— Exercise aim —
The data below holds a line containing "Open the white-haired" and a line containing "Task: Click the crown badge beside 尤浩然"; please quote exactly those two lines and every line between them, and nothing else.

Collected data entries:
[Start of section]

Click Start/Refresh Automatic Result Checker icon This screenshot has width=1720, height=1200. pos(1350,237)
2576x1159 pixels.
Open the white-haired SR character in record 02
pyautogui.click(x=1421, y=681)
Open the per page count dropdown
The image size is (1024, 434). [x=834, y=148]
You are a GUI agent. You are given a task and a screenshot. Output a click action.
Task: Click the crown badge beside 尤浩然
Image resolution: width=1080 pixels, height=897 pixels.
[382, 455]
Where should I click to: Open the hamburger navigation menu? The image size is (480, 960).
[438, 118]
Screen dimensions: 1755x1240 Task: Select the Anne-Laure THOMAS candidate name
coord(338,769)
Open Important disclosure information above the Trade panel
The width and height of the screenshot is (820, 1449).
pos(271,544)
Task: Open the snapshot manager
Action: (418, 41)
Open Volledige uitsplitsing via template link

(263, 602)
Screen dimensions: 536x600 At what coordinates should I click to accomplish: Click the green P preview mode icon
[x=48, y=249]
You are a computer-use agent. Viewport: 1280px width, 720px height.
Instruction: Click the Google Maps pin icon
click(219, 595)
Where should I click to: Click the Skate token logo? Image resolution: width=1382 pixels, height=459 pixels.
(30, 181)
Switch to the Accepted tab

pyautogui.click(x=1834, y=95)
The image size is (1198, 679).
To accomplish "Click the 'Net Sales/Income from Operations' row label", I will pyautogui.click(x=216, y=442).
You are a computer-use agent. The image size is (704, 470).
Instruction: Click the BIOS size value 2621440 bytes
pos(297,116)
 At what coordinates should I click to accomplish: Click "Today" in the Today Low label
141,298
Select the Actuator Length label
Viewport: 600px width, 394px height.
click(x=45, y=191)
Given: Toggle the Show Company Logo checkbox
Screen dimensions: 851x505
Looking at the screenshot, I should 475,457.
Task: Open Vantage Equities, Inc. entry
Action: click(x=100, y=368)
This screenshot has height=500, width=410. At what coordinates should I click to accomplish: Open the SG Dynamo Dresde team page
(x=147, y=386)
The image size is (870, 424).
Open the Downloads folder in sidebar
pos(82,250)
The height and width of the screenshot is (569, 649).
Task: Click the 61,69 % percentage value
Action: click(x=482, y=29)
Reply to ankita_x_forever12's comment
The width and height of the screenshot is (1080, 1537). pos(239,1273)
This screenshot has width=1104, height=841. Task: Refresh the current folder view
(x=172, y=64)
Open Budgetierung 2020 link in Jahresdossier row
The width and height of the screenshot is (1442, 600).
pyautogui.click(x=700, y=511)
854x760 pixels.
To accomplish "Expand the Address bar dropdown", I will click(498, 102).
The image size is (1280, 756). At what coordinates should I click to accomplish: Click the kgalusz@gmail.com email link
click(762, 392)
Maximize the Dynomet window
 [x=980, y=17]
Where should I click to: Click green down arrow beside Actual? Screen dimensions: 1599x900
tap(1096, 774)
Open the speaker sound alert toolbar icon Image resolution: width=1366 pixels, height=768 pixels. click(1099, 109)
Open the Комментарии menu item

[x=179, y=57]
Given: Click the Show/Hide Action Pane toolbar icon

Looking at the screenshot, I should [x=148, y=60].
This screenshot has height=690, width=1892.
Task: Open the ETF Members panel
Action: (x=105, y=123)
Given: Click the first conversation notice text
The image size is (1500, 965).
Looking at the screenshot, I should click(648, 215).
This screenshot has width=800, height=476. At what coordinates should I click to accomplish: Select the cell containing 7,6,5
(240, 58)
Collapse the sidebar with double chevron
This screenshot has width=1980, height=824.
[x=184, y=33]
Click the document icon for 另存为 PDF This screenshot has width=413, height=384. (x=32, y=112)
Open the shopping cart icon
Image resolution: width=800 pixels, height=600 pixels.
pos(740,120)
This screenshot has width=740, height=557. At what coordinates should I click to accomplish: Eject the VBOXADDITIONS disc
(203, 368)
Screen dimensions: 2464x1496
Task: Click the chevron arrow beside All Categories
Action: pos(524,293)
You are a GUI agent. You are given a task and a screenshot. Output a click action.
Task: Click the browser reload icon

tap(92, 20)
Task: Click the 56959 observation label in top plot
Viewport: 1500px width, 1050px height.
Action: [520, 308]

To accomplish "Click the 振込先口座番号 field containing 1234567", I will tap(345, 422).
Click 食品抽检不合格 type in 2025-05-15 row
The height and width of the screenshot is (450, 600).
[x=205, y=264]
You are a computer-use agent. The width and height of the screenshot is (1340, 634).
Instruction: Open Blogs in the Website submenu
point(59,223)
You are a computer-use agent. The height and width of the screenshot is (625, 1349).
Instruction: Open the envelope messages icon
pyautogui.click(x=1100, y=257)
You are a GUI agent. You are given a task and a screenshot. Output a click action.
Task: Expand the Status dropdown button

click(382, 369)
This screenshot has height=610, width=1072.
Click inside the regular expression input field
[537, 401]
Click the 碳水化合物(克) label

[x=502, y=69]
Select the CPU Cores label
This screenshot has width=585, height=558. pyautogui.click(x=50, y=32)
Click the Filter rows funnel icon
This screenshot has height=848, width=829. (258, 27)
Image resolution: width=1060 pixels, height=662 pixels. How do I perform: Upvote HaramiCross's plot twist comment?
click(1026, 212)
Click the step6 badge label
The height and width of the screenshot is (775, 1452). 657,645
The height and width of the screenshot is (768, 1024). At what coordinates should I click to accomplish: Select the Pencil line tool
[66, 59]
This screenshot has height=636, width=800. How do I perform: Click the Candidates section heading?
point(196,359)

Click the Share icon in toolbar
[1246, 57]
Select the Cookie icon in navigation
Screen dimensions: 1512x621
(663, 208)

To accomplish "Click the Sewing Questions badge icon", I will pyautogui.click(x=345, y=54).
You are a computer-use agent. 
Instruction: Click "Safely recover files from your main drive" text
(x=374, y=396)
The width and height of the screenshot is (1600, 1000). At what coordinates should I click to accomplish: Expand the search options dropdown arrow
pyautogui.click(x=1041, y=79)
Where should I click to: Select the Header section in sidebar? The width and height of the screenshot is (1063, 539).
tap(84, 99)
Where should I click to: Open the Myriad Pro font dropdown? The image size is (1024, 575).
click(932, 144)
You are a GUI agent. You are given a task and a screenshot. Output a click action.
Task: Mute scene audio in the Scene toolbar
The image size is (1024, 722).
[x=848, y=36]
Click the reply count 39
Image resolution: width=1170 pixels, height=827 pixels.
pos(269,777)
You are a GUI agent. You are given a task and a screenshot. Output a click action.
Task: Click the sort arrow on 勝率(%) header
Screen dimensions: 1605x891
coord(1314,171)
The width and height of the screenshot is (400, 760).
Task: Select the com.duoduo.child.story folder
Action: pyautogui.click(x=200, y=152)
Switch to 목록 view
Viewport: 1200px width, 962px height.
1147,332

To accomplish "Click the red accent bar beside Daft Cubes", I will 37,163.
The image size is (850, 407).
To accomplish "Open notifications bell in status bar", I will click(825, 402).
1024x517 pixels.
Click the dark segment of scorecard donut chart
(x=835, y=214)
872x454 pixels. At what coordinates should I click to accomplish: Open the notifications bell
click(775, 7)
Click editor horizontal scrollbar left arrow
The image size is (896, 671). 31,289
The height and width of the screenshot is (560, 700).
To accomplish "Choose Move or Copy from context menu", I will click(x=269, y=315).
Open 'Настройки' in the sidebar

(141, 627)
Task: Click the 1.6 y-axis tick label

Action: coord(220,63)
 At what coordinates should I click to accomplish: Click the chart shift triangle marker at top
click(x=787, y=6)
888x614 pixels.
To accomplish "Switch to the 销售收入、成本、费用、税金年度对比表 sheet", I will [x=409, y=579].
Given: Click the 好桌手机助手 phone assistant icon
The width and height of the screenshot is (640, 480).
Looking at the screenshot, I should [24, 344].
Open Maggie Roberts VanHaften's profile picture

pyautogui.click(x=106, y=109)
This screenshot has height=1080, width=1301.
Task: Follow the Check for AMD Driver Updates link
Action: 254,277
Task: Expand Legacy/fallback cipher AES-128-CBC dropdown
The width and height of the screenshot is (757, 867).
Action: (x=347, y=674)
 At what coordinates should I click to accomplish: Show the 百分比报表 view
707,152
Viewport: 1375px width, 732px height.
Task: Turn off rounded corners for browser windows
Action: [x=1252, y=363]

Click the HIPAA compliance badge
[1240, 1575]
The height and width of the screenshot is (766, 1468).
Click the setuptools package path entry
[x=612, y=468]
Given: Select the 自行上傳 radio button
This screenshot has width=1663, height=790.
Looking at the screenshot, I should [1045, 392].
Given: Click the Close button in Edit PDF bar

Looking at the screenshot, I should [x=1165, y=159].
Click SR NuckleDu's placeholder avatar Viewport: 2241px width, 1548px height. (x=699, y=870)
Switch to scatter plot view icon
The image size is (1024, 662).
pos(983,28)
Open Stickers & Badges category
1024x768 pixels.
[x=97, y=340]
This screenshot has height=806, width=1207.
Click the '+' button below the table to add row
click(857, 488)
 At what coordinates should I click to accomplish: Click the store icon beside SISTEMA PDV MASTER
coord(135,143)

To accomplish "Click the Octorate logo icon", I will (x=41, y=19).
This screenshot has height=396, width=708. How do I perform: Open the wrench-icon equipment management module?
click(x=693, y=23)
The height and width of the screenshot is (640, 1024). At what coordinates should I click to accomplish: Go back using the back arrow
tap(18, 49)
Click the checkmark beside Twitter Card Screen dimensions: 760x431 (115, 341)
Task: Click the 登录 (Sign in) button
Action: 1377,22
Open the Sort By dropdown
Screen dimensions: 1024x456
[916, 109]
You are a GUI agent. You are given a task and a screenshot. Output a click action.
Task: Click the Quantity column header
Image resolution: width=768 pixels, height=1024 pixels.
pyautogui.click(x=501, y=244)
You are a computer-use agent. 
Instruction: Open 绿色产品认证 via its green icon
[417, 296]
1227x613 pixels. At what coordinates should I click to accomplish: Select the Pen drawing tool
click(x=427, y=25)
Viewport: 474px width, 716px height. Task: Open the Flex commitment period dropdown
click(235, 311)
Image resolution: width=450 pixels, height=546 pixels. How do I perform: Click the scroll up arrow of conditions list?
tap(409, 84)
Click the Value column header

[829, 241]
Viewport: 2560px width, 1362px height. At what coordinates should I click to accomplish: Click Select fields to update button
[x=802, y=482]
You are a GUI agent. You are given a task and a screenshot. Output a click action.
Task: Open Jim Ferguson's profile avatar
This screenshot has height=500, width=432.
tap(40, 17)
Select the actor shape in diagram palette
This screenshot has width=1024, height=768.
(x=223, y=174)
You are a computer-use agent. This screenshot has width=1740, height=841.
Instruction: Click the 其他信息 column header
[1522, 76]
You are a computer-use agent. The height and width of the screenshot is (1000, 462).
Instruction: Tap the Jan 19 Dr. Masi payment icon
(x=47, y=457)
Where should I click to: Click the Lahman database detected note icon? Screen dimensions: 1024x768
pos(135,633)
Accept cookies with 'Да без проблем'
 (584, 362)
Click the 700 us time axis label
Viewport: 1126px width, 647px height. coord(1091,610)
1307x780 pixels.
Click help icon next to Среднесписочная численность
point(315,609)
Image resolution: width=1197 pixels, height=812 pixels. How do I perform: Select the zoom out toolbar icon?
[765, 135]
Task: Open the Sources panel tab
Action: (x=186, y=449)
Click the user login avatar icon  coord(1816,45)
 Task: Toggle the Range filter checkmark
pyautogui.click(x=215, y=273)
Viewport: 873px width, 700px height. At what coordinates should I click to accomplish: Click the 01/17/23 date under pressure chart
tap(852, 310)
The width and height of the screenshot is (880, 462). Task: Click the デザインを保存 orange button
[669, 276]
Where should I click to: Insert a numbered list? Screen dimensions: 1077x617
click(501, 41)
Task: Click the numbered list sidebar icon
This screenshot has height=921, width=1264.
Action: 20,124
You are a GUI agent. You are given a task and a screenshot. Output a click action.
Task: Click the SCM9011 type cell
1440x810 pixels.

[End of section]

— Written response —
Open the white-haired SR character in record 02
pyautogui.click(x=1421, y=681)
Open the per page count dropdown
The image size is (1024, 434). [x=834, y=148]
You are a GUI agent. You are given a task and a screenshot. Output a click action.
Task: Click the crown badge beside 尤浩然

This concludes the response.